Robert Važan May 27, 2024 – May 28, 2025

Running Ollama on AMD iGPU

Running Ollama on CPU cores is the trouble-free solution, but all CPU-only computers also have an iGPU, which happens to be faster than all CPU cores combined despite its tiny size and low power consumption. With some tinkering and a bit of luck, you can employ the iGPU to improve performance. Here's my experience getting Ollama to run on AMD Ryzen 5600G (RX Vega 7, GCN5.0) under Linux and inside a Podman container.

Discrete GPU setup

Although this article is about integrated GPUs, I will first desribe the simpler setup process for discrete GPU, partly to serve as a basis for iGPU setup and partly to demonstrate what iGPU setup should look like in the future once iGPU support in ROCm and Ollama improves.

We will make two changes to the CPU-only setup:

Use :rocm container image tag instead of :latest. This is an official Ollama image that bundles ROCm, AMD's GPU compute stack. It's a separate image, because ROCm is large.
Share /dev/dri and /dev/kfd devices to the container, so that it can access the GPU. According to what I have read on the topic of GPU access in containers, the container remains properly sandboxed despite all the sharing.
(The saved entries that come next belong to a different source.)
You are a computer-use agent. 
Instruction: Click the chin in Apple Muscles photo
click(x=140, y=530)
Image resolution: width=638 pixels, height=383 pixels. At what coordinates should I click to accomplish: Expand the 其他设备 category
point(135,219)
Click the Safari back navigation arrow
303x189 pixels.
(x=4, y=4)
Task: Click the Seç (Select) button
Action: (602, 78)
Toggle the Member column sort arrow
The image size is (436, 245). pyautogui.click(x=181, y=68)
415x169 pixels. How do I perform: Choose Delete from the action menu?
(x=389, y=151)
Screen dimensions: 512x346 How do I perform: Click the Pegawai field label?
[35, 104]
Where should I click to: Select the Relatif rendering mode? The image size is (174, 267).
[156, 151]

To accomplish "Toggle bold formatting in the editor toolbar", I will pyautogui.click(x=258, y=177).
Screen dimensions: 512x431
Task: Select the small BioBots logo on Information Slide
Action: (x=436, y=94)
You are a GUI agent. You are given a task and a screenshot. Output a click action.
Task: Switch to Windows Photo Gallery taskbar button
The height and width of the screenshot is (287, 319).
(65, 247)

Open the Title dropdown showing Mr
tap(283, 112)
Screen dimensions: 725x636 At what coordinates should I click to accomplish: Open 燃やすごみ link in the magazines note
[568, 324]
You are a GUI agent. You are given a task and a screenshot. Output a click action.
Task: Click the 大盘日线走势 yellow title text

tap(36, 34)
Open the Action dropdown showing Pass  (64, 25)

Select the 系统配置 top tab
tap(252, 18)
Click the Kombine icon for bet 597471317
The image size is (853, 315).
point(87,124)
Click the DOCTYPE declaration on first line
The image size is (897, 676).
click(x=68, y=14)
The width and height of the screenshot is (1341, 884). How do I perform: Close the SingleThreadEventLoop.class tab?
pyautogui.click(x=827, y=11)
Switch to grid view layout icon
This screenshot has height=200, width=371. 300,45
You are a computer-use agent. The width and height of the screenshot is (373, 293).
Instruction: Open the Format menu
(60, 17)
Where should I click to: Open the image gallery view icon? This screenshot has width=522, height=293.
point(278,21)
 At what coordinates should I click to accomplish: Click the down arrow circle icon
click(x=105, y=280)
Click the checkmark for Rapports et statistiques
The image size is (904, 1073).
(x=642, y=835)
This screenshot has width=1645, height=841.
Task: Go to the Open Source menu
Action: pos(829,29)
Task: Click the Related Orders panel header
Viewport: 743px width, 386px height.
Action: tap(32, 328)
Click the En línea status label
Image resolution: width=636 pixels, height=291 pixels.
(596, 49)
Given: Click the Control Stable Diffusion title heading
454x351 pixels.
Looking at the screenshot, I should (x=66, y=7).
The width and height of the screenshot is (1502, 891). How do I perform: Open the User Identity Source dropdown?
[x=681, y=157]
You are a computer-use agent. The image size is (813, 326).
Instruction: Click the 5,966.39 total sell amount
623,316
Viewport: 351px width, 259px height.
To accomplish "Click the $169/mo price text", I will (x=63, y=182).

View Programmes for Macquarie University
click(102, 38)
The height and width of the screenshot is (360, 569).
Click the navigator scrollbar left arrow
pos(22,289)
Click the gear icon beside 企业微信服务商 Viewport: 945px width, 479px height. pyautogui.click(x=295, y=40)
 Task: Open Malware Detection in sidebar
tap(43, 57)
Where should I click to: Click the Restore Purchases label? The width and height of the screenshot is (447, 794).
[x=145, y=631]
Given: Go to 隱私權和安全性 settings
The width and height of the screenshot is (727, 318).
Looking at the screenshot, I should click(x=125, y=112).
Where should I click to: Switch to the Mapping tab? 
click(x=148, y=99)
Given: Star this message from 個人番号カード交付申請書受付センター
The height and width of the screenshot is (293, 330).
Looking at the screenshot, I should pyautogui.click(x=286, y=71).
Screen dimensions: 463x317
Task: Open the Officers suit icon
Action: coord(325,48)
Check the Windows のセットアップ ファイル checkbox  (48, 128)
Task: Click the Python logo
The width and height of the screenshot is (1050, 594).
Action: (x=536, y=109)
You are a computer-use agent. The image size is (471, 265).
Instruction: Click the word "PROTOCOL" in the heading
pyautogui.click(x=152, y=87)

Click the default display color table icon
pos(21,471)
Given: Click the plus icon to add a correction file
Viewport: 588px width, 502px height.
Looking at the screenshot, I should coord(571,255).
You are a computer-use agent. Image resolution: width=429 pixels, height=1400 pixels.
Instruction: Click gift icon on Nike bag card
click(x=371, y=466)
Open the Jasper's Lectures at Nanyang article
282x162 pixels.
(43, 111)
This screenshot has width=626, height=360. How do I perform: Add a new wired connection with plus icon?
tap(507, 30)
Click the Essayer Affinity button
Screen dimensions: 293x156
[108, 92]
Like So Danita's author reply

This is what the complete command looks like:

podman run -d --rm \
    --name ollama --replace \
    --stop-signal=SIGKILL \
    -p 127.0.0.1:11434:11434 \
    -v ollama:/root/.ollama \
    -e OLLAMA_MAX_LOADED_MODELS=1 \
    -e OLLAMA_NUM_PARALLEL=1 \
    --device /dev/dri \
    --device /dev/kfd \
    docker.io/ollama/ollama:rocm

This should work flawlessly with any recent AMD dGPU. If you have older hardware, you might have to set HSA_OVERRIDE_GFX_VERSION variable to fool ROCm into using a GPU that is not on the extremely short list of GPUs supported by ROCm.

Integrated GPU setup

Integrated GPUs use the same RAM as the CPU. System RAM is assigned to iGPU in two ways:

Reserved iGPU "VRAM": This is a portion of system RAM carved out for iGPU at boot time. It is only used by iGPU and cannot be used by applications. Size of iGPU carve-out is configured in BIOS. Default is usually tiny 512MB, but many BIOSes allow increasing it up to 16GB.
GTT: Graphics Translation Table, also called Unified Memory Architecture (UMA) or GART, allows dynamic allocation of system RAM to iGPU while the system is running. Linux by default allows up to half of system RAM to be used as GTT memory. If the iGPU does not use it, this memory can be used by applications instead.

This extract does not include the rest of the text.